Am Dienstag, 10. Januar 2006 17:44 schrieb Ian Lynagh:
Hi all,
I am having space issues with some decompression code; I've attached a much simplified version as Test1.hs.
At the bottom (foo/bar) is the equivalent of deflate. This should be a standalone module which doesn't know about the rest.
In the middle (readChunks) is the equivalent of gunzip. It repeatedly calls foo until there is no more input left.
At the top is a simple main function that calls them.
If I do
dd if=/dev/zero of=data bs=1000 count=3000" # making data around 3MB ghc --make Test1 -o Test1 -O -Wall ./Test1
then in top I see Test1 increasing memory usage to around 150MB. I think this is because the "let (ys, zs) = foo xs" means zs holds on to xs (it's hard to be sure as compiling for profiling is too happy to change the behaviour).

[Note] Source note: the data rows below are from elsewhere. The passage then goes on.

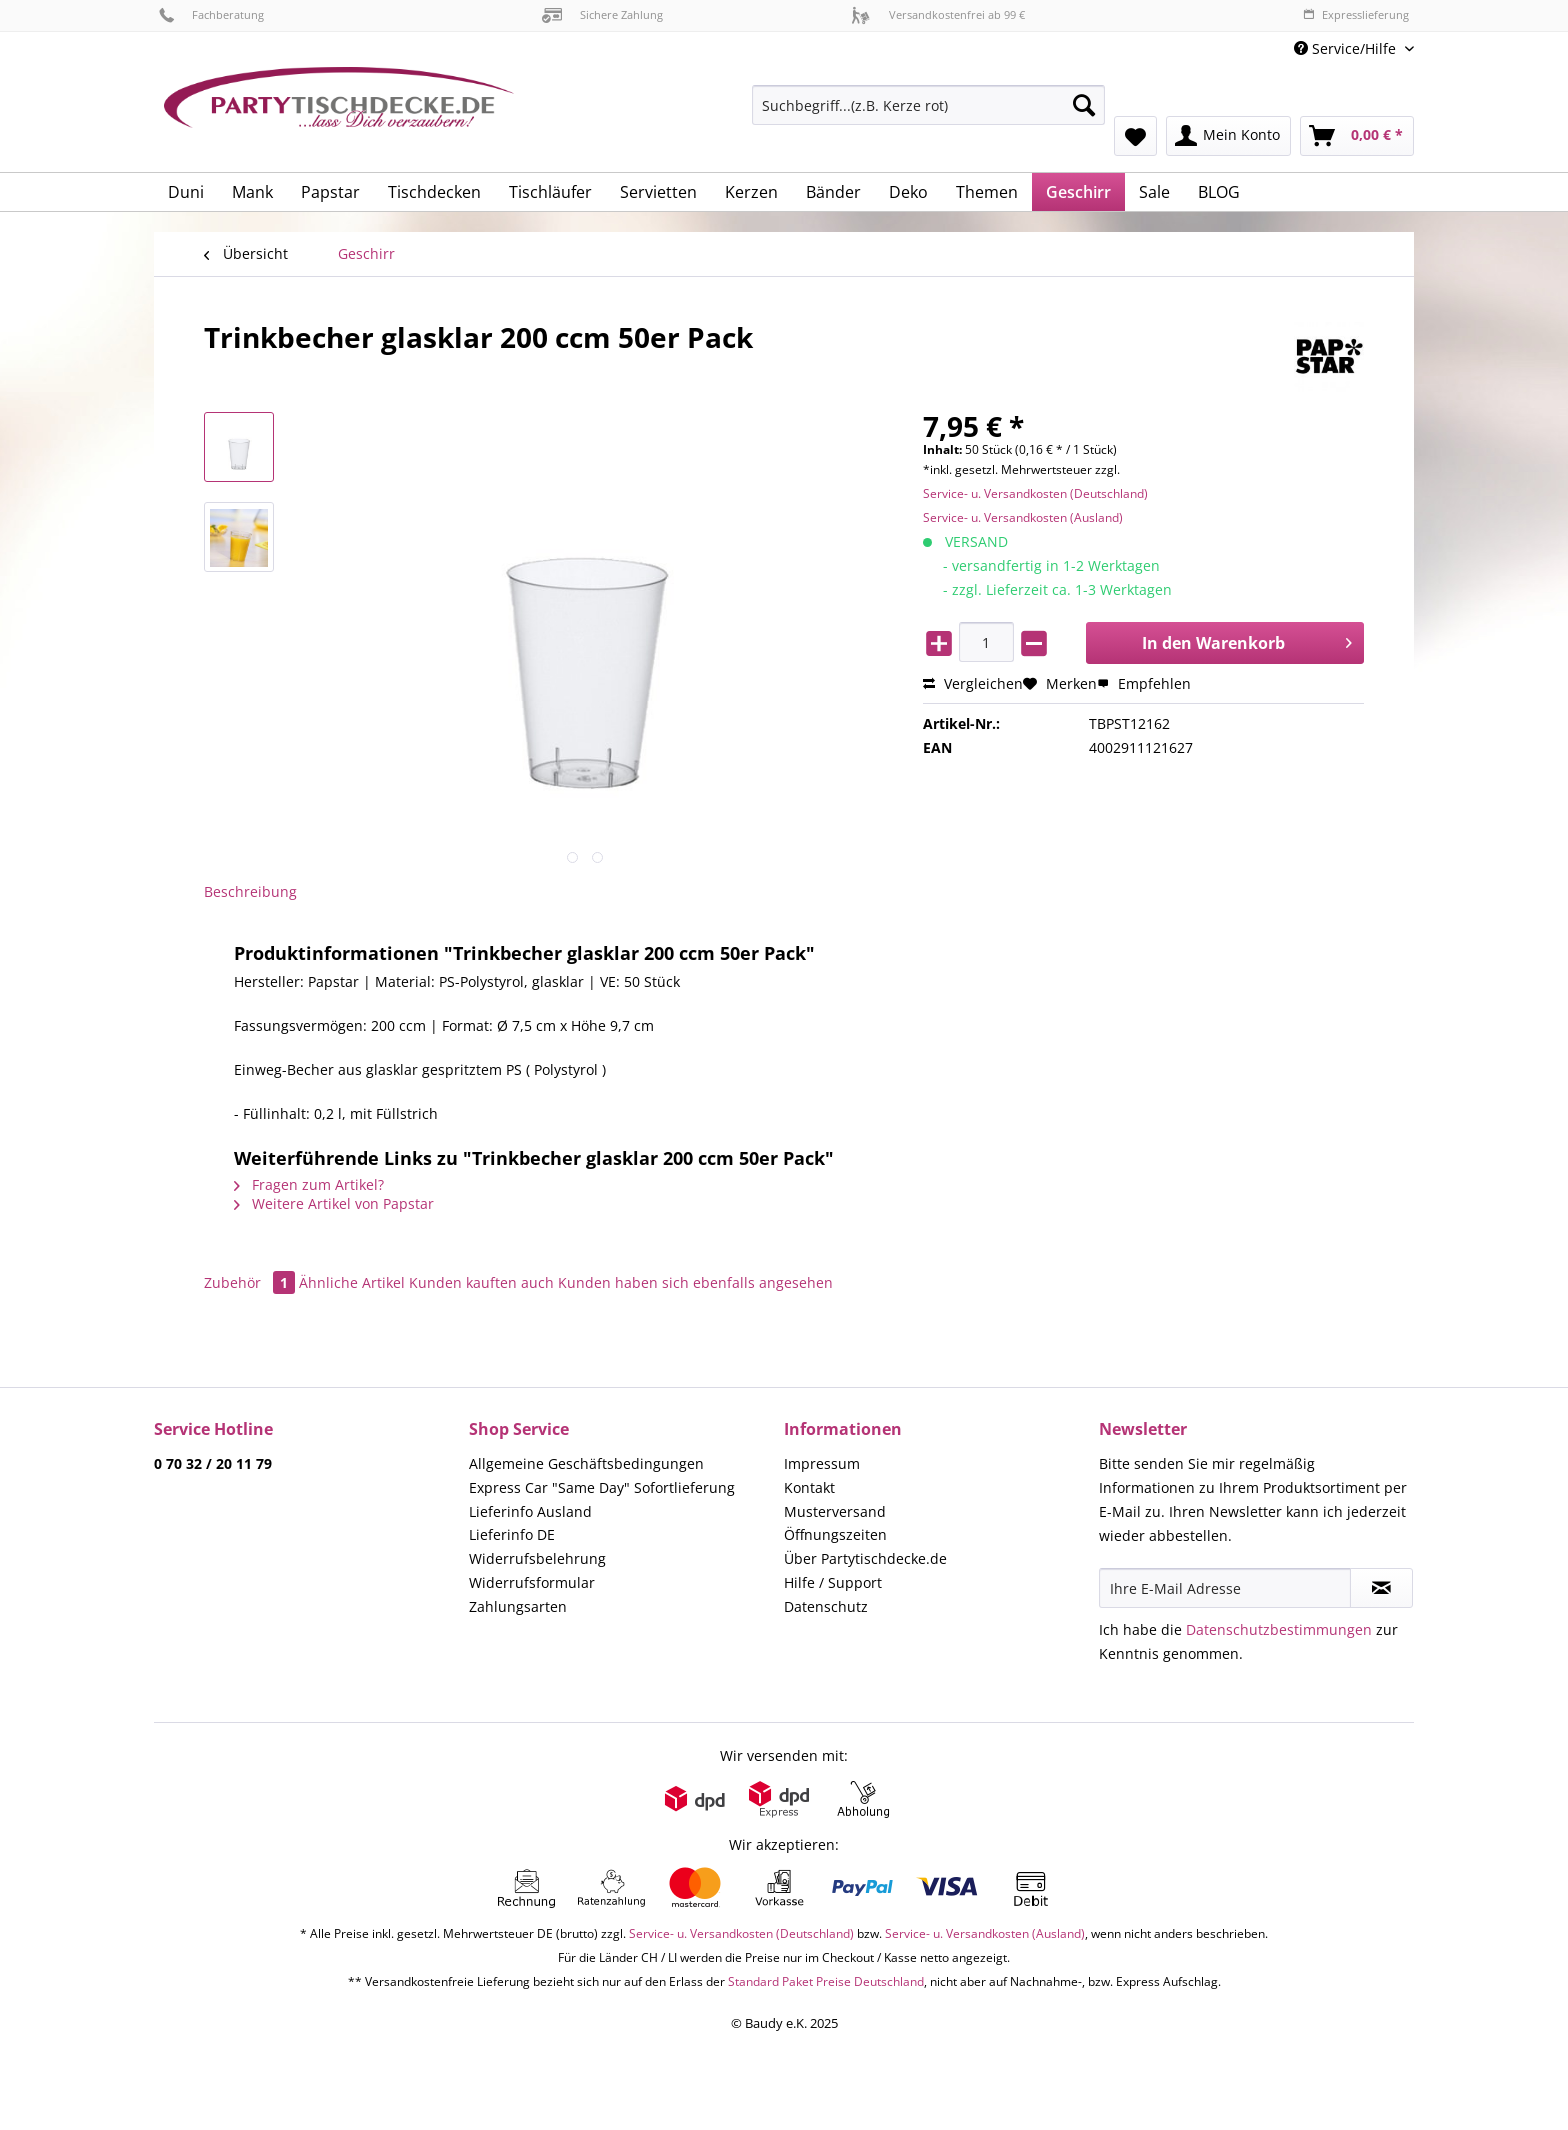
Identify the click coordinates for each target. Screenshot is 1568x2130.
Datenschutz (826, 1606)
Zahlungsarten (518, 1606)
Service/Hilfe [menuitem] (1347, 48)
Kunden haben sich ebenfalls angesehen (695, 1282)
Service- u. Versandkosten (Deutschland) (1035, 493)
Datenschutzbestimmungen (1279, 1629)
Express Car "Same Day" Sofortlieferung (602, 1487)
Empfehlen (1144, 683)
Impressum (822, 1463)
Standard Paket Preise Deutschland (826, 1981)
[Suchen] (1084, 105)
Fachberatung (211, 14)
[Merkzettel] (1135, 136)
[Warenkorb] (1357, 136)
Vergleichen (973, 683)
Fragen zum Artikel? (309, 1184)
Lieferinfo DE (512, 1534)
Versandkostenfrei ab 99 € (938, 14)
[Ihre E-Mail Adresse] (1225, 1588)
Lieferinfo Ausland (530, 1511)
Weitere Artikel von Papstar (334, 1203)
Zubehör (251, 1282)
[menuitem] (928, 114)
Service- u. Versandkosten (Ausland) (1023, 517)
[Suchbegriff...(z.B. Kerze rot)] (928, 105)
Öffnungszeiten (835, 1534)
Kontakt (809, 1487)
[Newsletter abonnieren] (1381, 1588)
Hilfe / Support (833, 1582)
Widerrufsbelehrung (537, 1558)
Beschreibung (250, 891)
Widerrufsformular (532, 1582)
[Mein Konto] (1228, 136)
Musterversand (835, 1511)
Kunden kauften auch (481, 1282)
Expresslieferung (1356, 14)
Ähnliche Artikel (352, 1282)
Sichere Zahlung (602, 14)
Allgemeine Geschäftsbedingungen (586, 1463)
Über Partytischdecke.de (865, 1558)
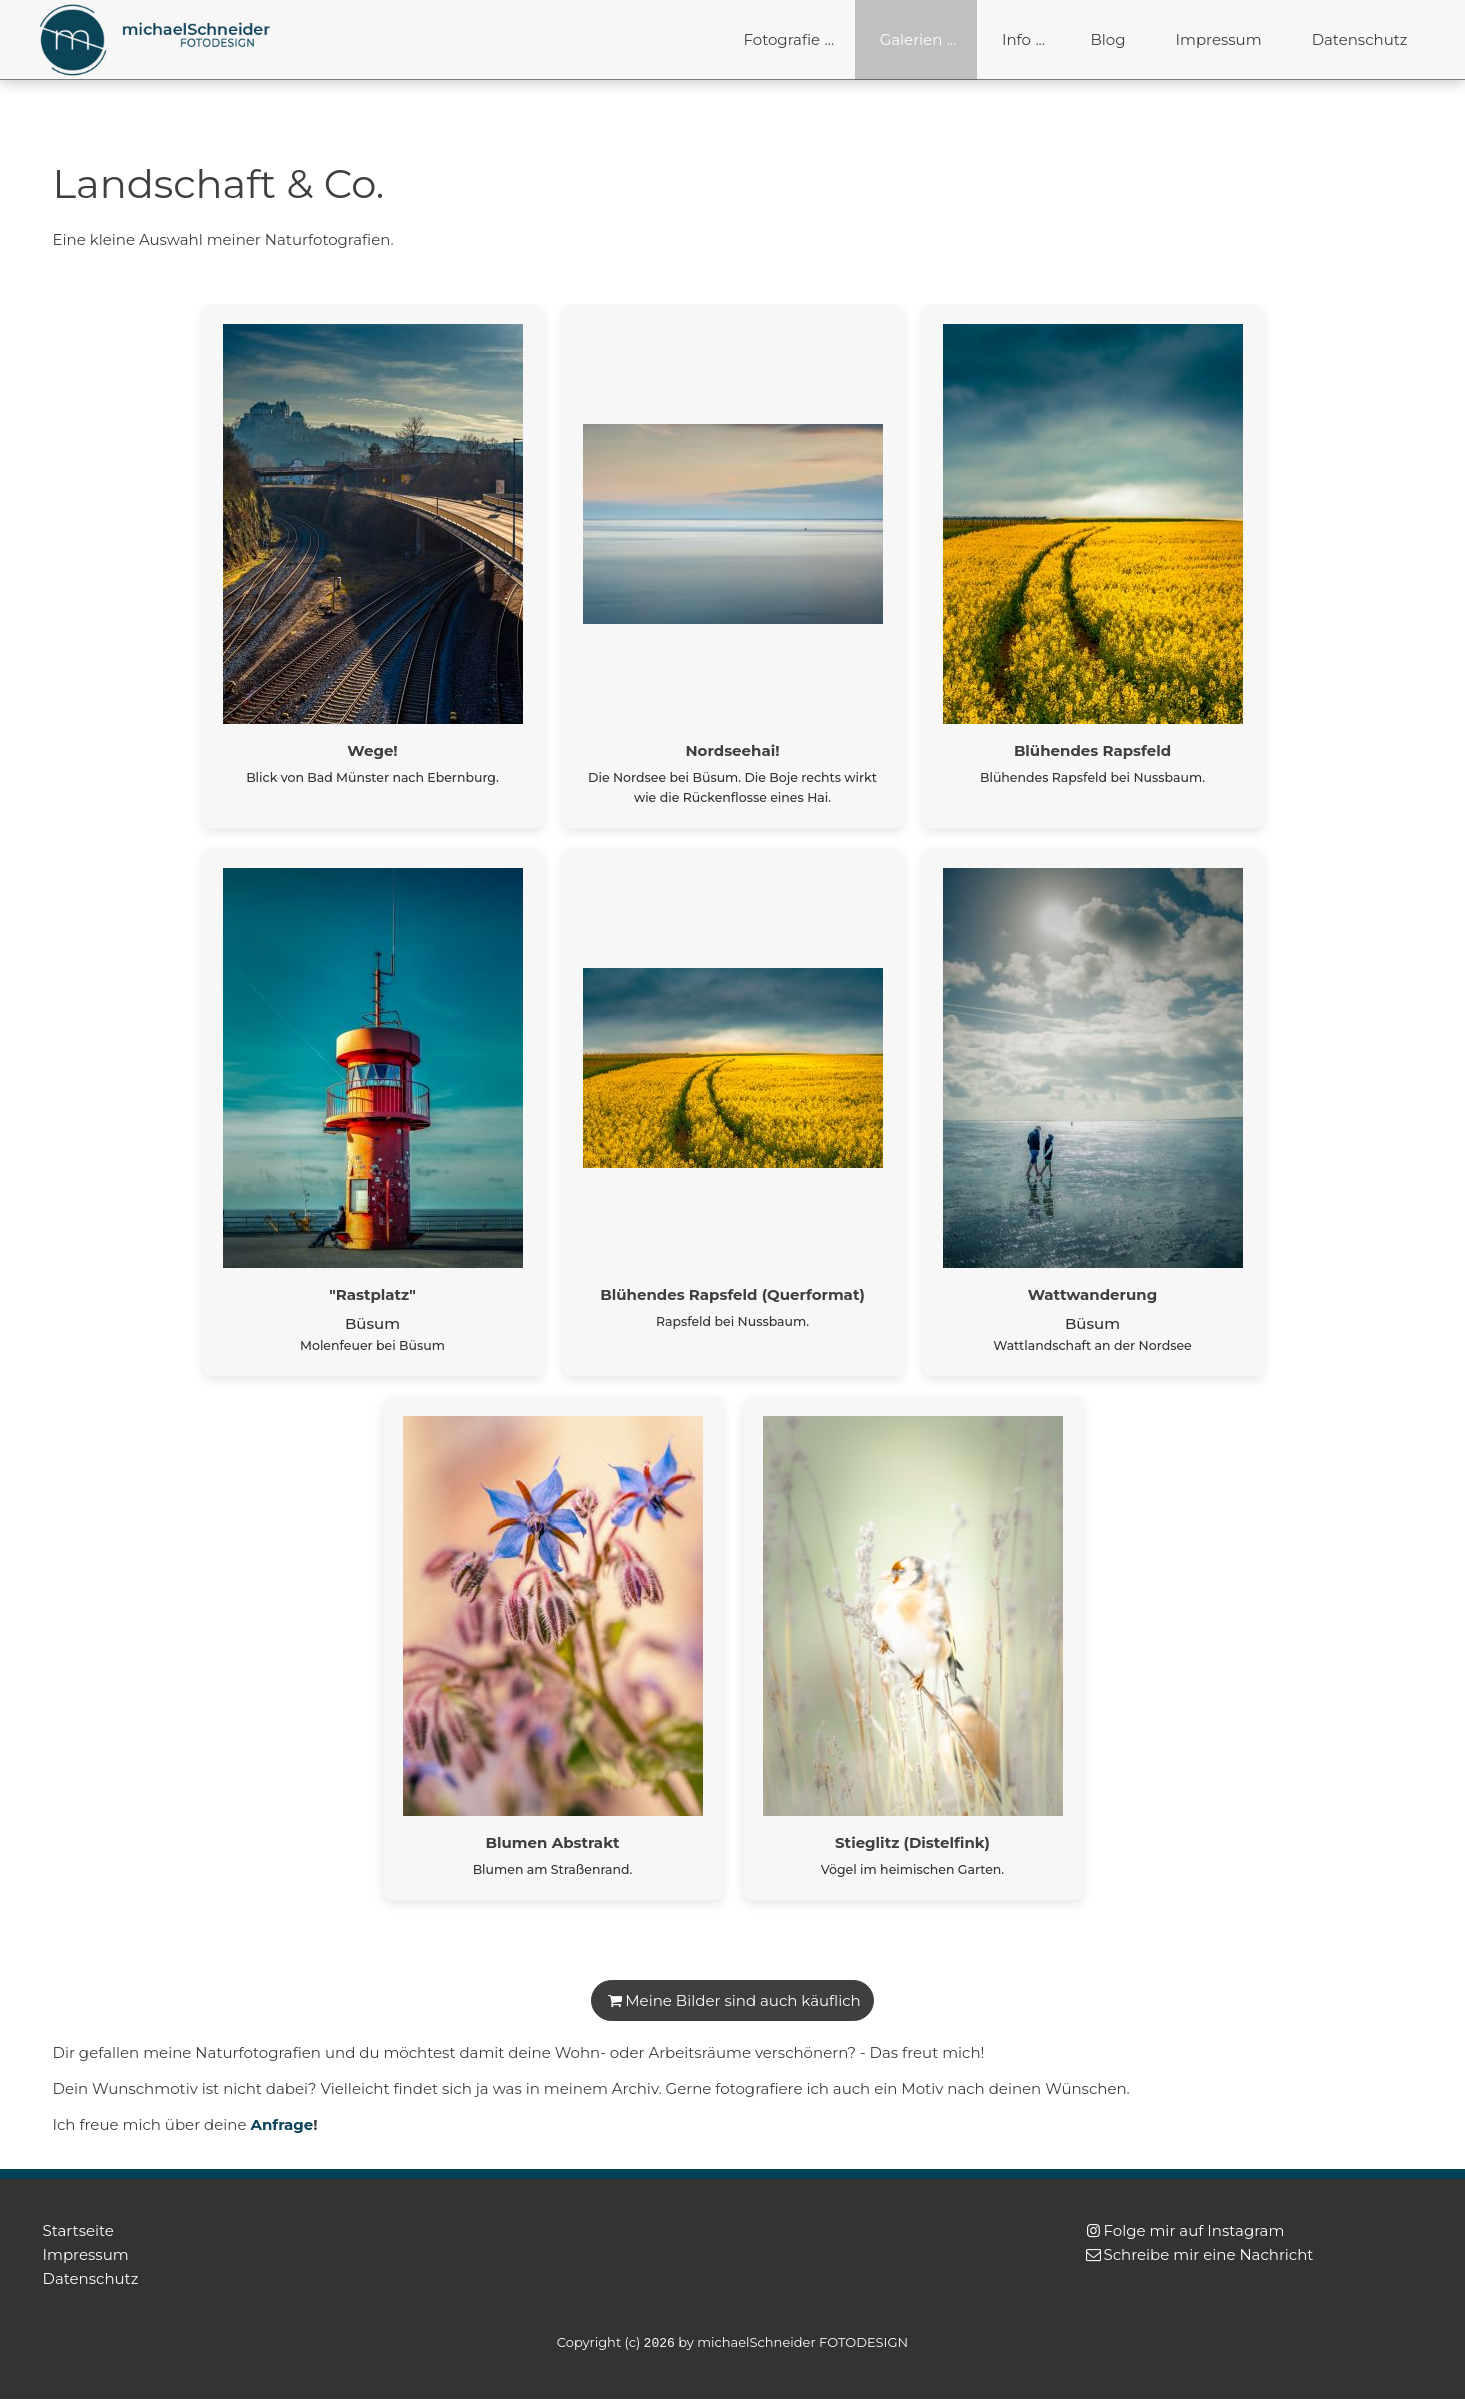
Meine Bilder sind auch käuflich (742, 2000)
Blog (1107, 39)
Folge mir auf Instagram (1194, 2230)
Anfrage (281, 2124)
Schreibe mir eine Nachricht (1209, 2254)
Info (1016, 39)
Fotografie (782, 39)
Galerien (911, 39)
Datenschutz (1360, 39)
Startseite (78, 2230)
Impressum (1218, 39)
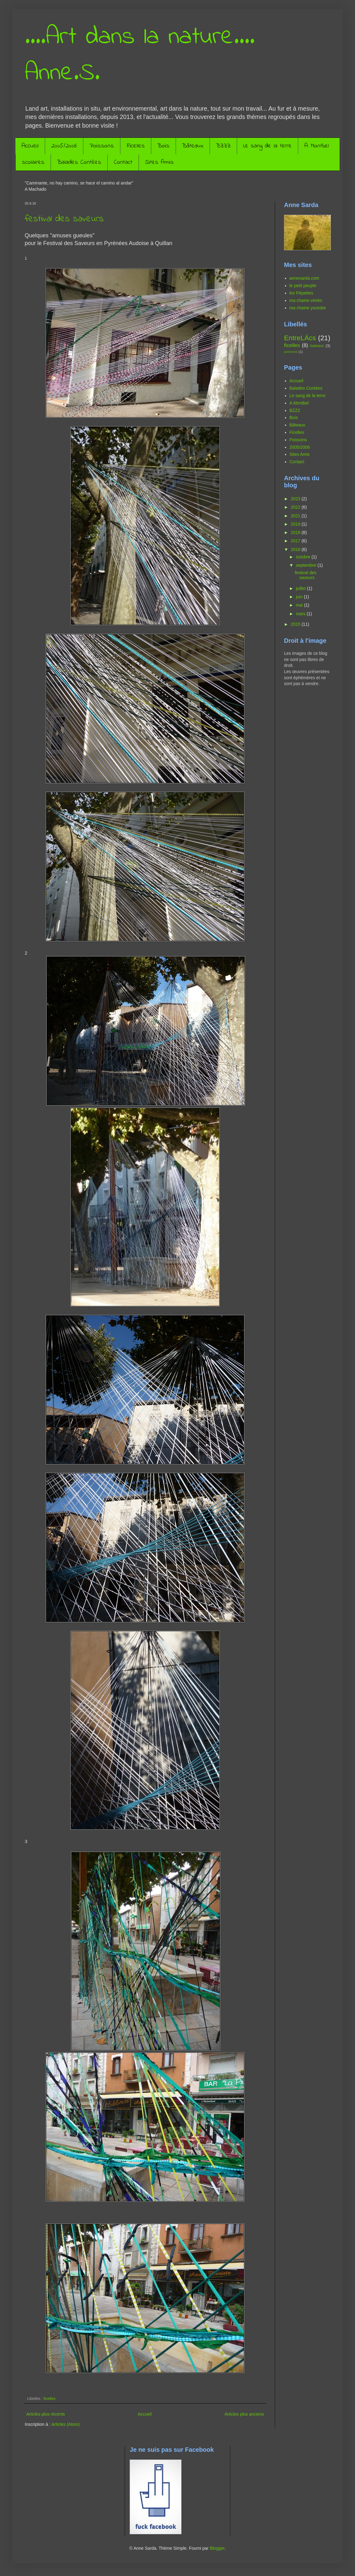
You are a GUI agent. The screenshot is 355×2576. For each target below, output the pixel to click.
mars (301, 613)
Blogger (217, 2548)
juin (300, 596)
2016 (296, 549)
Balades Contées (79, 162)
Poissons (102, 146)
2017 (296, 540)
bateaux (317, 346)
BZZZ (223, 146)
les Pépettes (301, 292)
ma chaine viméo (306, 300)
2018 (296, 532)
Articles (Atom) (65, 2424)
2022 (296, 507)
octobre (303, 556)
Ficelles (136, 146)
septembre (306, 565)
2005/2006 (64, 146)
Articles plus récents (45, 2414)
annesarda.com (305, 278)
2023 (296, 498)
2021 (296, 515)
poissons (291, 352)
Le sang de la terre (267, 146)
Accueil (30, 146)
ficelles (50, 2398)
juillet (301, 588)
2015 (296, 624)
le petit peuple (303, 285)
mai (300, 605)
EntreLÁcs (300, 338)
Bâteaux (192, 146)
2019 (296, 524)
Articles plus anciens (244, 2414)
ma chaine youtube (308, 307)
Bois (163, 146)
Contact (123, 162)
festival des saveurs (64, 219)
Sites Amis (159, 162)
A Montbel (316, 146)
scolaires (33, 162)
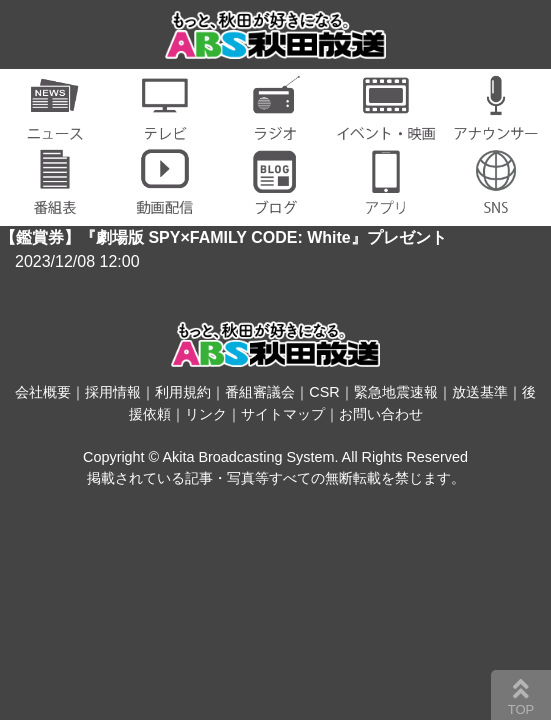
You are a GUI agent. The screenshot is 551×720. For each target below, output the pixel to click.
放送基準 (480, 392)
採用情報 (113, 392)
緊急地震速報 (396, 392)
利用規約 (183, 392)
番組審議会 (260, 392)
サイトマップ (283, 414)
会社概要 (43, 392)
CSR (324, 392)
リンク (206, 414)
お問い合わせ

I had 72 Mb space usage for a 3Mb file. I believe, it's the 'put zs' that's consuming the memory. I changed it to readChunks = do xs <- get if null xs then return [] else do let (ys, zs) = foo xs rest = evalState readChunks zs return (ys ++ rest) and got much smaller memory usage (10Mb) -- not sure, how sensible that would be for real work and why it reduces memory. If bar can start returning before it's finished, then the same holds for the modified readChunks, but the original would have to wait for the completion of bar (via foo) until zs can be put, so the complete ys would have to be in memory at once. Just checked, modified version also runs in 10Mb for a 12mb data file, so indeed bar starts returning before finishing and it seems the above is right. ./test4 +RTS -sstderr True 1,496,184,404 bytes allocated in the heap 987,852,924 bytes copied during GC 3,226,492 bytes maximum residency (162 sample(s)) 5707 collections in generation 0 ( 12.66s) 162 collections in generation 1 ( 14.82s) 10 Mb total memory in use INIT time 0.00s ( 0.01s elapsed) MUT time 6.88s ( 15.06s elapsed) GC time 27.48s ( 55.93s elapsed) EXIT time 0.00s ( 0.00s elapsed) Total time 34.36s ( 71.00s elapsed) %GC time 80.0% (78.8% elapsed) Alloc rate 217,468,663 bytes per MUT second Productivity 20.0% of total user, 9.7% of total elapsed
I tried (Test2) changing foo to be a monad transformer over the calling monad, so the caller's remaining input was updated as we went along, but (as well as memory usage not obviously being fixed) this is giving me a stack overflow.
Has anyone got any suggestions for making a constant space, constant stack version?
Thanks Ian
Hope that helps, Daniel